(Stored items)
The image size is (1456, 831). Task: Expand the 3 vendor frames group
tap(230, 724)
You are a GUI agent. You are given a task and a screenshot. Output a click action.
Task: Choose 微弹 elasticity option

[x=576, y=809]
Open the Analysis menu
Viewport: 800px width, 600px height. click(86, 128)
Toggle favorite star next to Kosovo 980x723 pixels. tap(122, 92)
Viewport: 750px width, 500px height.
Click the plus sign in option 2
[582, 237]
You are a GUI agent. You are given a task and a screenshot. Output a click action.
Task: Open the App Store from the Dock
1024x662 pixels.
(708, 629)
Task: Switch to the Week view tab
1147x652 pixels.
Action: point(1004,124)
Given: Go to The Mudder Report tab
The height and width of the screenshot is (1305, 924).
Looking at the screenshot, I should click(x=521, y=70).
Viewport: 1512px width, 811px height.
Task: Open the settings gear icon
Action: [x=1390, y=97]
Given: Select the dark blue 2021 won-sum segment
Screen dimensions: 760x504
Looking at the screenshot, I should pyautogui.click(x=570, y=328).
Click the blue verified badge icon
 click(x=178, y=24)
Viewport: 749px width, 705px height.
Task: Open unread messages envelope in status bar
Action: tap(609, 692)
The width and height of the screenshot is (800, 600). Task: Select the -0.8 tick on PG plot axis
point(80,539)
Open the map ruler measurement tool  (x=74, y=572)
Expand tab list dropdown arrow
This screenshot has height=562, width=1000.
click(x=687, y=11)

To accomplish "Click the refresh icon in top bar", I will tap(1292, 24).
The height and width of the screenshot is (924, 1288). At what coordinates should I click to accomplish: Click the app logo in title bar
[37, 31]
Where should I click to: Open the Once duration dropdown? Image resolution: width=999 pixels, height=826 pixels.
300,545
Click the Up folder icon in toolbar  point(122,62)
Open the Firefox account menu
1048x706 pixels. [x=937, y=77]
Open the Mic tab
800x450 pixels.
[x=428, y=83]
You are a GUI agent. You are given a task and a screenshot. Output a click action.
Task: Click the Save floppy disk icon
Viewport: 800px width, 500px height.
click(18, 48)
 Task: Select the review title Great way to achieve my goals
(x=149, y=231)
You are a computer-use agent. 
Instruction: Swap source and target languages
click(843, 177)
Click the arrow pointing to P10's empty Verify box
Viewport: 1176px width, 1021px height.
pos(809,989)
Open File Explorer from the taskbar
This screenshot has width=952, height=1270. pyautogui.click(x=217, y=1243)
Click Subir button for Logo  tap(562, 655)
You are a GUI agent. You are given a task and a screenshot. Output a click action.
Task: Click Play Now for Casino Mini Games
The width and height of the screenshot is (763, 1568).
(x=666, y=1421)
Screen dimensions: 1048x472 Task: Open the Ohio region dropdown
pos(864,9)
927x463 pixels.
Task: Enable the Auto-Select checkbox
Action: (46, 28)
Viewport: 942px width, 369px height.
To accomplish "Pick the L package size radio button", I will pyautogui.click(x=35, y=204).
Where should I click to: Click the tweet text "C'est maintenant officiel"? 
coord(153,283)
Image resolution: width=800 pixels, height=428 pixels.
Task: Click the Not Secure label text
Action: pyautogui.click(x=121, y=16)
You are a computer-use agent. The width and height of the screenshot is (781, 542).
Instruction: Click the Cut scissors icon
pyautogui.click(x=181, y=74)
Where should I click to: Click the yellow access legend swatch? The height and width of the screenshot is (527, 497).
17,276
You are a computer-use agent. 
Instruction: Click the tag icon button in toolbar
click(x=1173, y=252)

▶ _TASK DETAILS_
Return the entries in full, keeping every line exactly as it is.

▶ _RESPONSE TO THE TASK_
The image size is (1456, 831). Task: Expand the 3 vendor frames group
tap(230, 724)
You are a GUI agent. You are given a task and a screenshot. Output a click action.
Task: Choose 微弹 elasticity option

[x=576, y=809]
Open the Analysis menu
Viewport: 800px width, 600px height. click(86, 128)
Toggle favorite star next to Kosovo 980x723 pixels. tap(122, 92)
Viewport: 750px width, 500px height.
Click the plus sign in option 2
[582, 237]
You are a GUI agent. You are given a task and a screenshot. Output a click action.
Task: Open the App Store from the Dock
1024x662 pixels.
(708, 629)
Task: Switch to the Week view tab
1147x652 pixels.
Action: point(1004,124)
Given: Go to The Mudder Report tab
The height and width of the screenshot is (1305, 924).
Looking at the screenshot, I should click(x=521, y=70).
Viewport: 1512px width, 811px height.
Task: Open the settings gear icon
Action: [x=1390, y=97]
Given: Select the dark blue 2021 won-sum segment
Screen dimensions: 760x504
Looking at the screenshot, I should pyautogui.click(x=570, y=328).
Click the blue verified badge icon
 click(x=178, y=24)
Viewport: 749px width, 705px height.
Task: Open unread messages envelope in status bar
Action: tap(609, 692)
The width and height of the screenshot is (800, 600). Task: Select the -0.8 tick on PG plot axis
point(80,539)
Open the map ruler measurement tool  (x=74, y=572)
Expand tab list dropdown arrow
This screenshot has height=562, width=1000.
click(x=687, y=11)

To accomplish "Click the refresh icon in top bar", I will tap(1292, 24).
The height and width of the screenshot is (924, 1288). At what coordinates should I click to accomplish: Click the app logo in title bar
[37, 31]
Where should I click to: Open the Once duration dropdown? Image resolution: width=999 pixels, height=826 pixels.
300,545
Click the Up folder icon in toolbar  point(122,62)
Open the Firefox account menu
1048x706 pixels. [x=937, y=77]
Open the Mic tab
800x450 pixels.
[x=428, y=83]
You are a GUI agent. You are given a task and a screenshot. Output a click action.
Task: Click the Save floppy disk icon
Viewport: 800px width, 500px height.
click(18, 48)
 Task: Select the review title Great way to achieve my goals
(x=149, y=231)
You are a computer-use agent. 
Instruction: Swap source and target languages
click(843, 177)
Click the arrow pointing to P10's empty Verify box
Viewport: 1176px width, 1021px height.
pos(809,989)
Open File Explorer from the taskbar
This screenshot has width=952, height=1270. pyautogui.click(x=217, y=1243)
Click Subir button for Logo  tap(562, 655)
You are a GUI agent. You are given a task and a screenshot. Output a click action.
Task: Click Play Now for Casino Mini Games
The width and height of the screenshot is (763, 1568).
(x=666, y=1421)
Screen dimensions: 1048x472 Task: Open the Ohio region dropdown
pos(864,9)
927x463 pixels.
Task: Enable the Auto-Select checkbox
Action: (46, 28)
Viewport: 942px width, 369px height.
To accomplish "Pick the L package size radio button", I will pyautogui.click(x=35, y=204).
Where should I click to: Click the tweet text "C'est maintenant officiel"? 
coord(153,283)
Image resolution: width=800 pixels, height=428 pixels.
Task: Click the Not Secure label text
Action: pyautogui.click(x=121, y=16)
You are a computer-use agent. The width and height of the screenshot is (781, 542).
Instruction: Click the Cut scissors icon
pyautogui.click(x=181, y=74)
Where should I click to: Click the yellow access legend swatch? The height and width of the screenshot is (527, 497).
17,276
You are a computer-use agent. 
Instruction: Click the tag icon button in toolbar
click(x=1173, y=252)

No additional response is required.